I told him I would be glad to write down the keyboard part he played exactly, and I even played it back to him, but I said that’s not what you want in the stores.

To my surprise, I was able to convince him that I was doing the right thing, and we went thru all the songs, tightened them up a bit and fixed some minor errors.

Even more to my surprise, I was able to convince him that an original counterpoint line I wrote, which I had thought filled some empty space in the harmony of one song (I Never Wanted to Be a Star), was a good addition to the song even though it wasn’t on the record, so we kept it. That was pretty ballsy on my part, but it worked.

After our session, the pencil charts were sent to the engraver. Most arrangers would be done with the task at that time, just want to be paid, and never see the final product until it hits the stores, but I wanted to do a better than average job, so I asked to be able to proofread the engraver’s output before going to press. (It wasn’t really engraving, even in those days before graphic computers, but a combination of manual music typewriter, straightedges, curves and ink pen, but we called it engraving anyway.)

I got the proofs from the preparation house and found them riddled with errors. It was obvious that the workers had never tried to play what they wrote, or they would have noticed missing sharps & flats, misspelled lyrics, and other glaring (to me) errors.
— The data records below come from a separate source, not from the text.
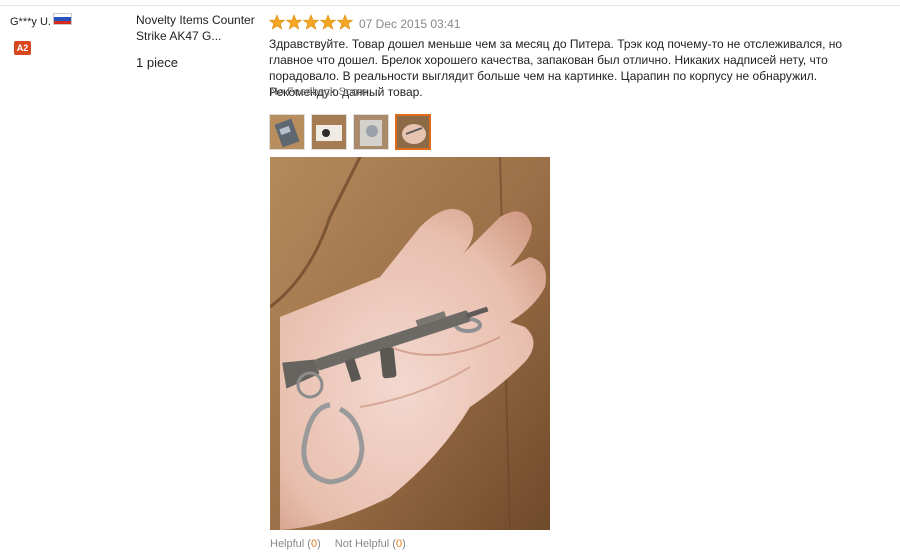 The width and height of the screenshot is (900, 554). Describe the element at coordinates (319, 92) in the screenshot. I see `feedback-score: No Feedback Score` at that location.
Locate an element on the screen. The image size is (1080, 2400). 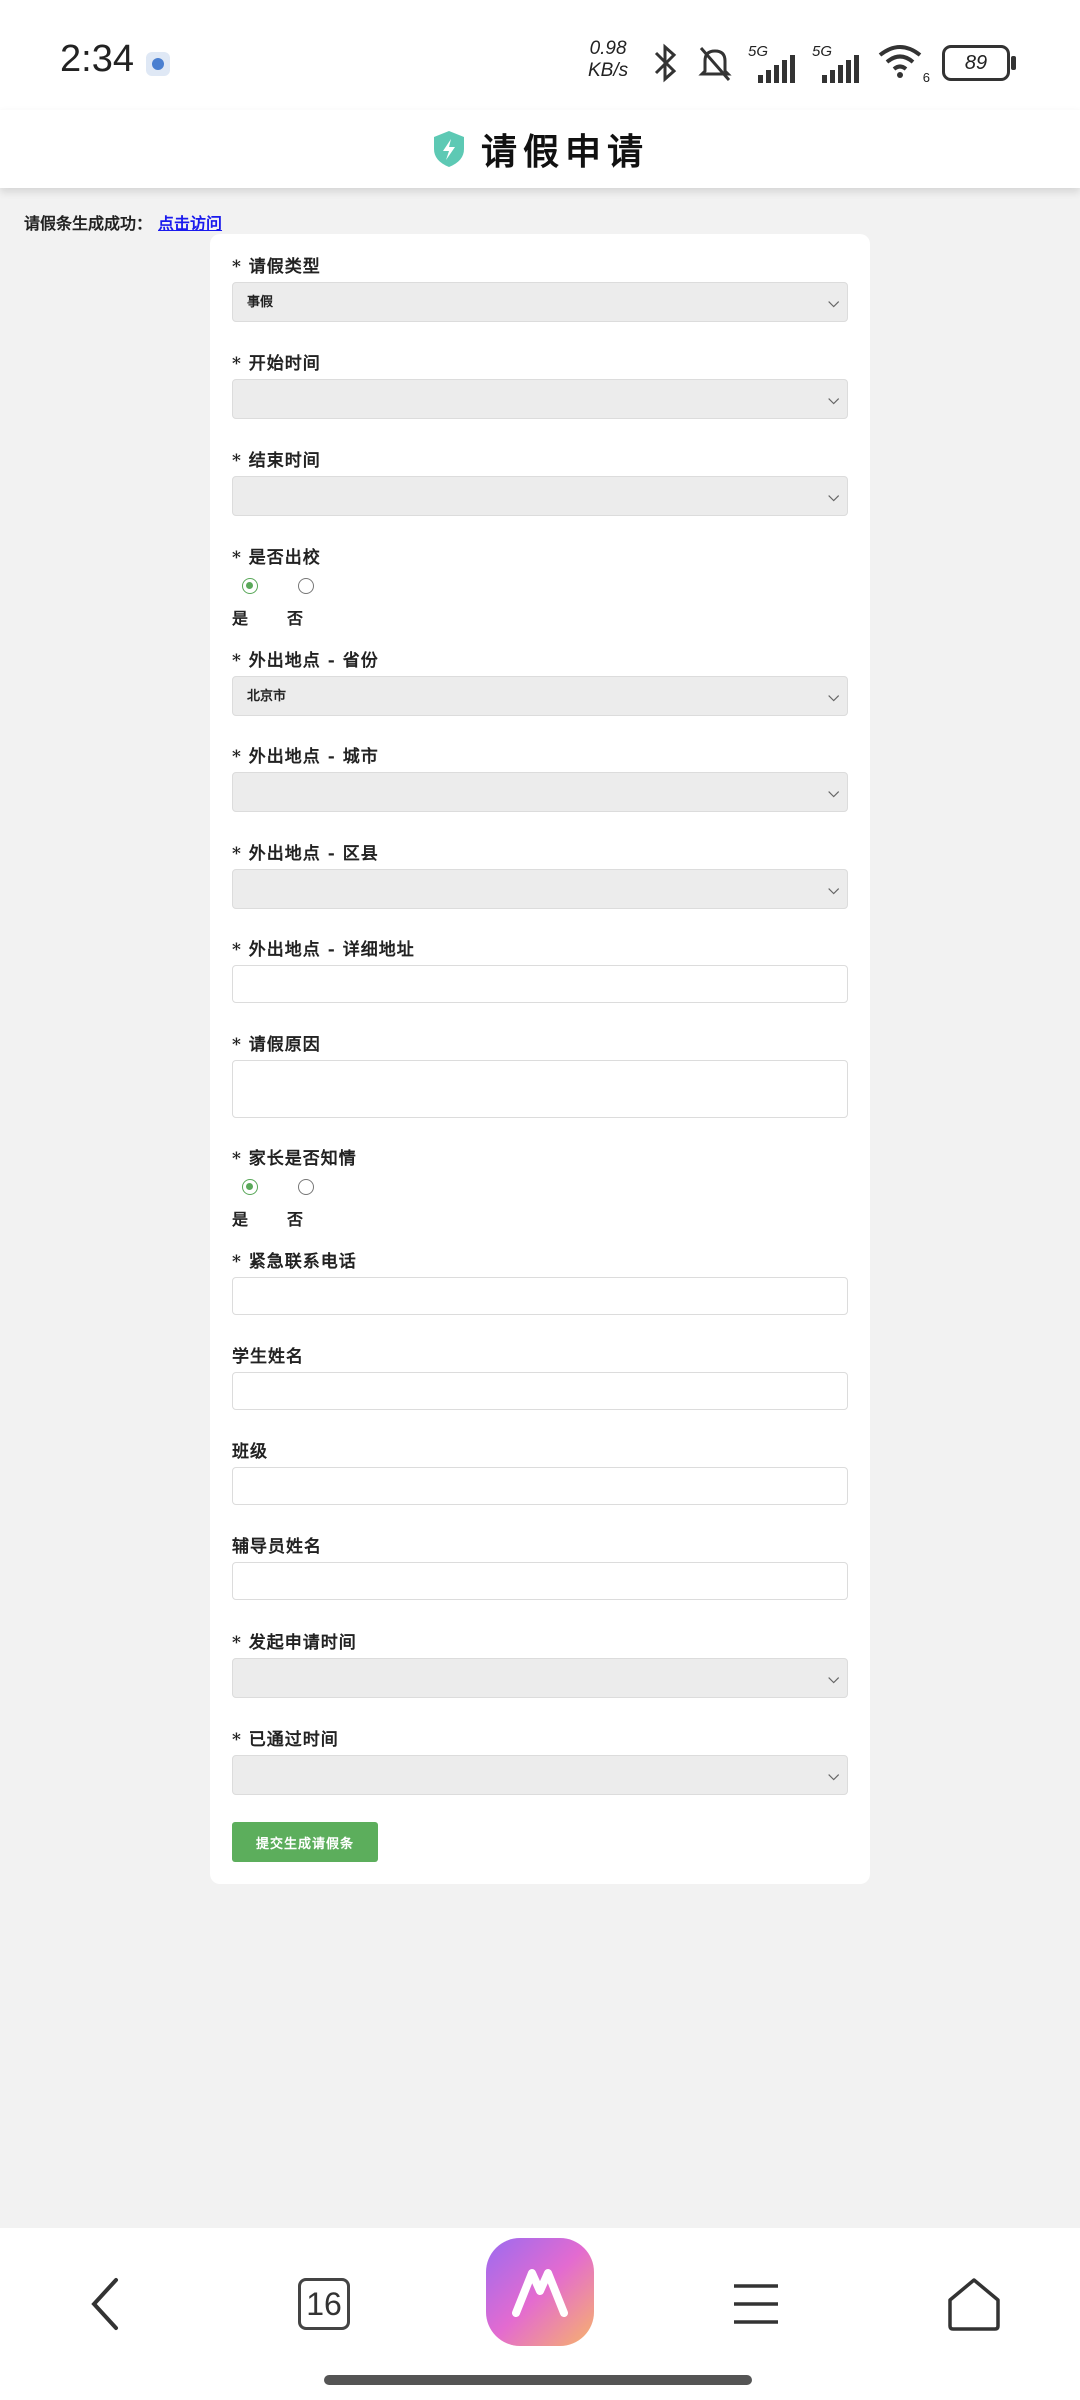
bluetooth-icon is located at coordinates (666, 63).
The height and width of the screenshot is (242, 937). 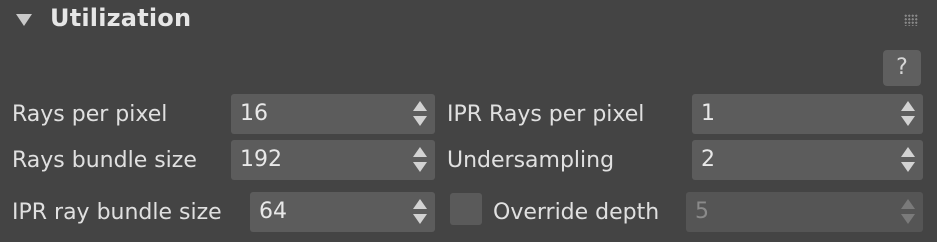 I want to click on rays-per-pixel-value: 16, so click(x=254, y=114).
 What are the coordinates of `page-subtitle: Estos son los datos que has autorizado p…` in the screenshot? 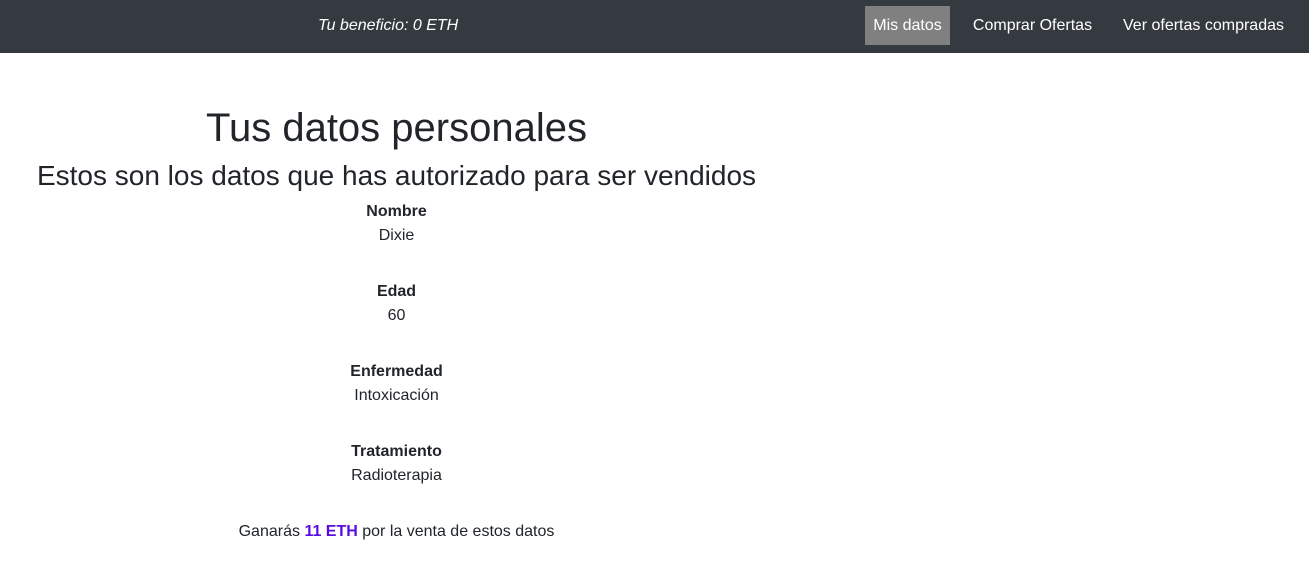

As I was meticulously documenting the corrections needed, and it ran into many pages, I got a call from the publisher. “Everything OK? Can we go to press?” I assured them that they had a few things to fix on almost every page – they were pissed, because they weren’t used to anyone proofreading their work – but they fixed them all before printing. And without a computer, all corrections had to be done by hand – erasing, white-out, paste-overs, or pen and ink.

This story is another example of how mistakes get into print. Without feedback, who’s to know if anything matches the original?

One more story, if you have the time…I was hired to do a Roseanne Cash P-V chart, I forget which tune, but it had a very nice viola & cello line written by my friend and bass player Emory Gordy that was an integral part of the tune. Now a piano-vocal (3-stave) part doesn’t always have the vocal melody repeated in the right hand, although it certainly is common. In this case, I thought that including both the viola part and the melody would make it unplayable by all but the most virtuoso players – some things just don’t fit on fingers or on keyboards. So I left the melody in the vocal part only. If anyone performed the sheet music with a vocalist, nothing would be left out, but if they played it on the piano only, they wouldn’t hear the melody. It was a compromise, but IMHO, it was the best one.

The publisher woudn’t hear of it, and forced me to rewrite the arrangement in a more conventional manner, ignoring the viola riff and butchering the chart. I pity the sheet music buyer who picked up the chart and expected to be able to reproduce the sound of the hit recording. They would be highly disappointed.

So that’s another way that sheet music can become garbage twixt original and music rack.

My very last comment in this post. Engraving, no matter how it’s done, with computer or by hand, is a relatively expensive part of preparation for printing. Therefore, it is rarely re-done if a song is re-printed or newly integrated into a collection. This explains why, if you pick up a copy of Maple Leaf Rag, first printed in the early 1900s, might look a little weird. It’s probably an optical copy of the original 1900-ish engraving in A-flat. I’ve never come across a re-engraving just to fix a mistake; most publishers don’t seem to care about accuracy a whole lot, and sheet music isn’t that much of a money-maker these days to justify another expense.

If you ever run across a copy of Izitso in sheet music form, or see one of the songs from that album in a collection, play it and compare with the recording. I’d be interested in hearing what you think. At least I’m pretty sure it would be in the right key!